▸ Activity list:
a) In the passage on climate change in Latin America, what share of global CO2 emissions is the region responsible for?
b) Continue the passage on climate change in Latin America, starting after its final sentence.

With 11% of the global population, Latin America is responsible for 8% of global CO2 emissions. Over half of this is due to deforestation, although emissions from other causes are growing, such as in transportation, where they grew at twice the rate of OECD countries. According to the International Energy Agency, in 2008 the production of greenhouse-gas emissions in Latin America grew at a rate above the world average.

 

In order to reduce and mitigate the emission of greenhouse gases and promote adaptation to the effects of climate change, the region must face a whole new level of complexity. Responding to these challenges demands an architecture of governance that enables the generation, implementation and coordination of adequate national, regional and international policies. It is a difficult but vital task. AVINA has formed alliances across countries and sectors to promote governance mechanisms to make a new policy framework more viable.

 

An important objective of the strategy is to elevate climate change on the public policy agenda through pressure from a community of influential economic and social actors. This process is building initial experience in the negotiation of shared agendas for action, the promotion of legislation, training of key actors, communication campaigns and the formation of new alliances.

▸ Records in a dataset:
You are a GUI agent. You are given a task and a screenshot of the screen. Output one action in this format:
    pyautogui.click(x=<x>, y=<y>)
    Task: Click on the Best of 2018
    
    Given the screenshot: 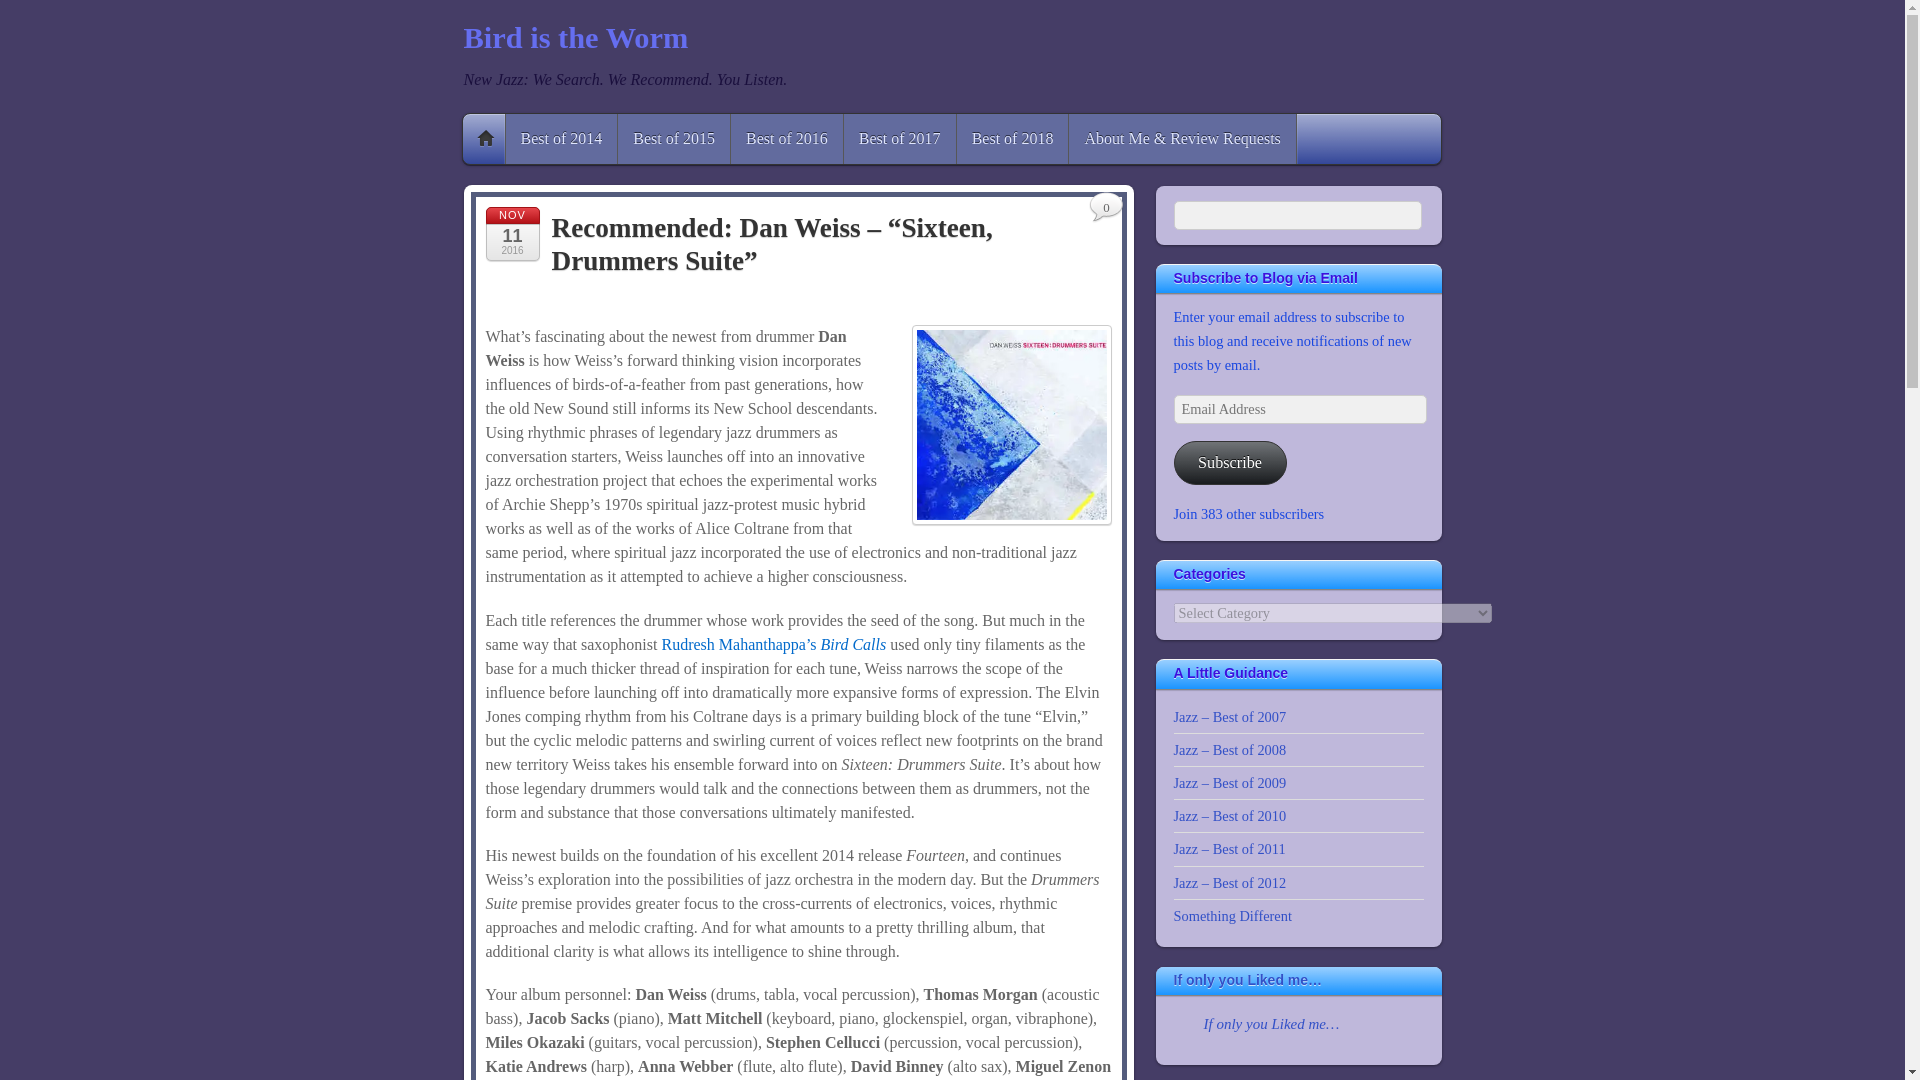 What is the action you would take?
    pyautogui.click(x=1012, y=139)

▸ Written responses:
a) Latin America is responsible for 8% of global CO2 emissions.

b)
Antonio Guachama, a Guarani Indian from the Bolivian community of San Antonio in Villa Montes, guiding his boat through Bañados de la Estrella in Argentina's Formosa Province. These wetlands, one of the most important in Latin America, are proposed as Biosphere Trinational Reserve.

 

 

Latin American Climate Platform is created

The Latin American Climate Platform (Plataforma Climática Latinoamericana - PCL) was launched with AVINA support. In its first six months it succeeded in mobilizing approximately 400 organizations in Argentina, Colombia, Paraguay, Peru and Uruguay to participate in national climate debates. The PCL participated in the UN Climate Change Conference in Copenhagen, where it gained global visibility and extended its international network.

 

Toward the end of 2009, AVINA brokered the incorporation of PCL’s secretariat, Fundación Futuro Latinoamericano (FFLA), into the consortium that won a bid to develop a worldwide Climate & Development Knowledge Network (CDK Network) with support from Britain’s Department for International Development (DFID).

 

This consortium is coordinated by PriceWaterhouseCoopers and made up of FFLA, Infosys Technologies Ltd, LEAD International, the Overseas Development Institute, SouthSouthNorth, International NGO Training and Research Center (INTRAC) and Microsoft. The first phase of the initiative will last five years, with a £40 million investment to offer critical understanding, research and advisory services to governments regarding climate change, generating and sharing high-quality knowledge products.

 

Latin America, fertile ground for “Fe y Alegría”
In the last decade the Fe y Alegría educational movement (Movimiento de Educación Popular Integral y Promoción Social Fe y Alegría – Fe y Alegría) increased its programs by nearly 60%, from 910,000 students in 15 Latin American countries to 1.5 million in 19 countries. In fact, its teaching model has now crossed the Atlantic Ocean, where it is being replicated in the Republic of Chad in central Africa.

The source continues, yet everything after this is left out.